To sync data from your PostgreSQL database to your Tiger Cloud service using Tiger Console:

1. **Connect to your Tiger Cloud service**

   In [Tiger Console](https://console.cloud.tigerdata.com/dashboard/services), select the service to sync live data to.

2. **Connect the source database and the target service**

   ![PostgreSQL connector wizard in Tiger Console](/docs/_astro/pg-connector-wizard-tiger-console.CEhVPHKr_ZtNL5b.webp)

   1. Click `Connectors` > `{C.PG}`.
   2. Set the name for the new connector by clicking the pencil icon.
   3. Check the boxes for `Set wal_level to logical` and `Update your credentials`, then click `Continue`.
   4. Enter your database credentials or a PostgreSQL connection string, then click `Connect to database`. This is the connection string for [`<pg connector username>`](/docs/migrate/livesync-for-postgresql/#tune-your-source-database/index.md). Tiger Console connects to the source database and retrieves the schema information.

3. **Optimize the data to synchronize in hypertables**

   ![Starting the PostgreSQL connector in Tiger Console](/docs/_astro/pg-connector-start-tiger-console.C0FbwMHx_1C8W2R.webp)

   1. In the `Select table` dropdown, select the tables to sync.

   2. Click `Select tables +` .

      Tiger Console checks the table schema and, if possible, suggests the column to use as the time dimension in a hypertable.

   3. Click `Create Connector`.

### Information supplied
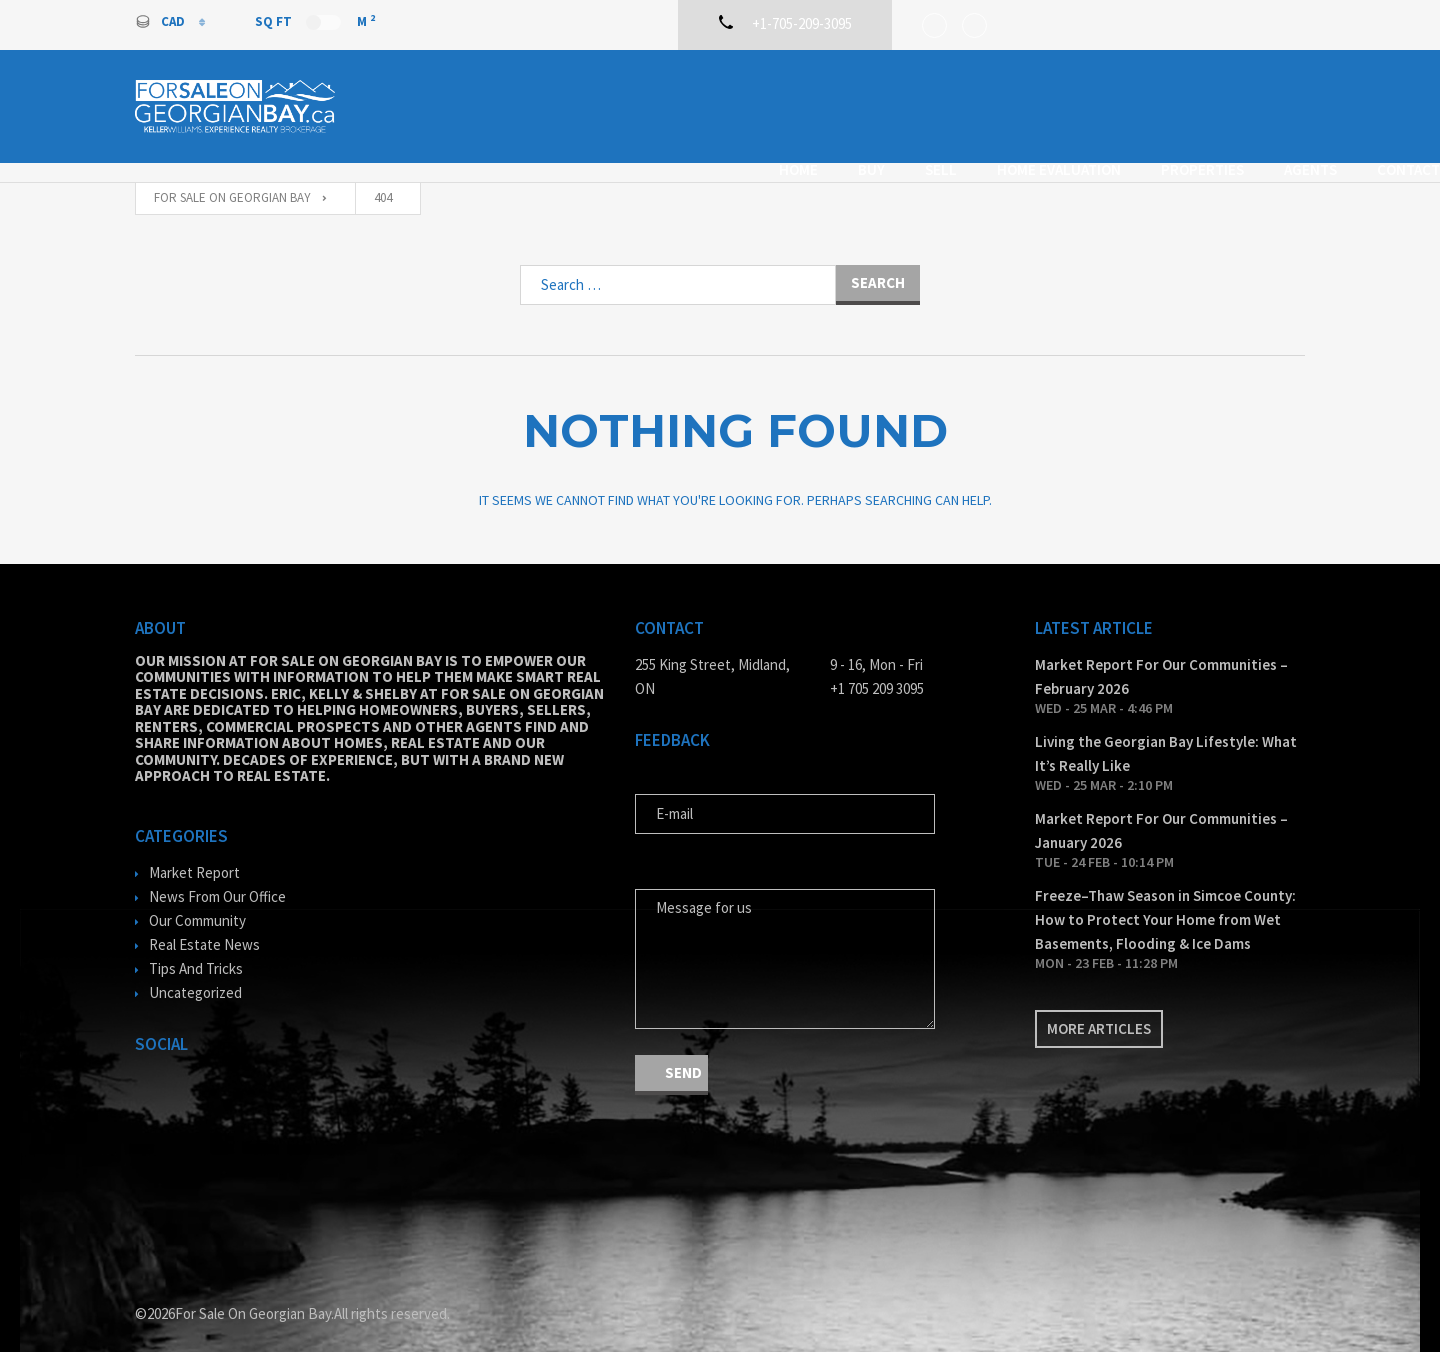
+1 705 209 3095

### Requirement 1
Could you output everything in the PostgreSQL sync instructions from "4. Enter your" down to "in a hypertable.", copied word for word?
### Requirement 2
Can you go on with the PostgreSQL-to-Tiger Cloud sync instructions from the point where they stop?

### Final answer 1
4. Enter your database credentials or a PostgreSQL connection string, then click `Connect to database`. This is the connection string for [`<pg connector username>`](/docs/migrate/livesync-for-postgresql/#tune-your-source-database/index.md). Tiger Console connects to the source database and retrieves the schema information.

3. **Optimize the data to synchronize in hypertables**

   ![Starting the PostgreSQL connector in Tiger Console](/docs/_astro/pg-connector-start-tiger-console.C0FbwMHx_1C8W2R.webp)

   1. In the `Select table` dropdown, select the tables to sync.

   2. Click `Select tables +` .

      Tiger Console checks the table schema and, if possible, suggests the column to use as the time dimension in a hypertable.

### Final answer 2
      Tiger Console starts source PostgreSQL connector between the source database and the target service and displays the progress.

4. **Monitor synchronization**

   ![Connectors overview in Tiger Console](/docs/_astro/tiger-console-connector-overview.DOnSC8st_1D7nU8.webp)

   1. To view the amount of data replicated, click `Connectors`. The diagram in `Connector data flow` gives you an overview of the connectors you have created, their status, and how much data has been replicated.

   2. To review the syncing progress for each table, click `Connectors` > `Source connectors`, then select the name of your connector in the table.

5. **Manage the connector**

   ![Editing a PostgreSQL connector in Tiger Console](/docs/_astro/edit-pg-connector-tiger-console.5BeBellS_Z1hXbQL.webp)

   1. To edit the connector, click `Connectors` > `Source connectors`, then select the name of your connector in the table. You can rename the connector, delete or add new tables for syncing.

   2. To pause a connector, click `Connectors` > `Source connectors`, then open the three-dot menu on the right and select `Pause`.

   3. To delete a connector, click `Connectors` > `Source connectors`, then open the three-dot menu on the right and select `Delete`. You must pause the connector before deleting it.

And that is it, you are using the source PostgreSQL connector to synchronize all the data, or specific tables, from a PostgreSQL database instance to your Tiger Cloud service, in real time.

## Prerequisites

Best practice is to use an [Ubuntu EC2 instance](https://docs.aws.amazon.com/AWSEC2/latest/UserGuide/EC2_GetStarted.html#ec2-launch-instance) hosted in the same region as your Tiger Cloud service to move data. That is, the machine you run the commands on to move your data from your source database to your target Tiger Cloud service.

Before you move your data:

- Create a target [Tiger Cloud service](/docs/get-started/quickstart/create-service/index.md).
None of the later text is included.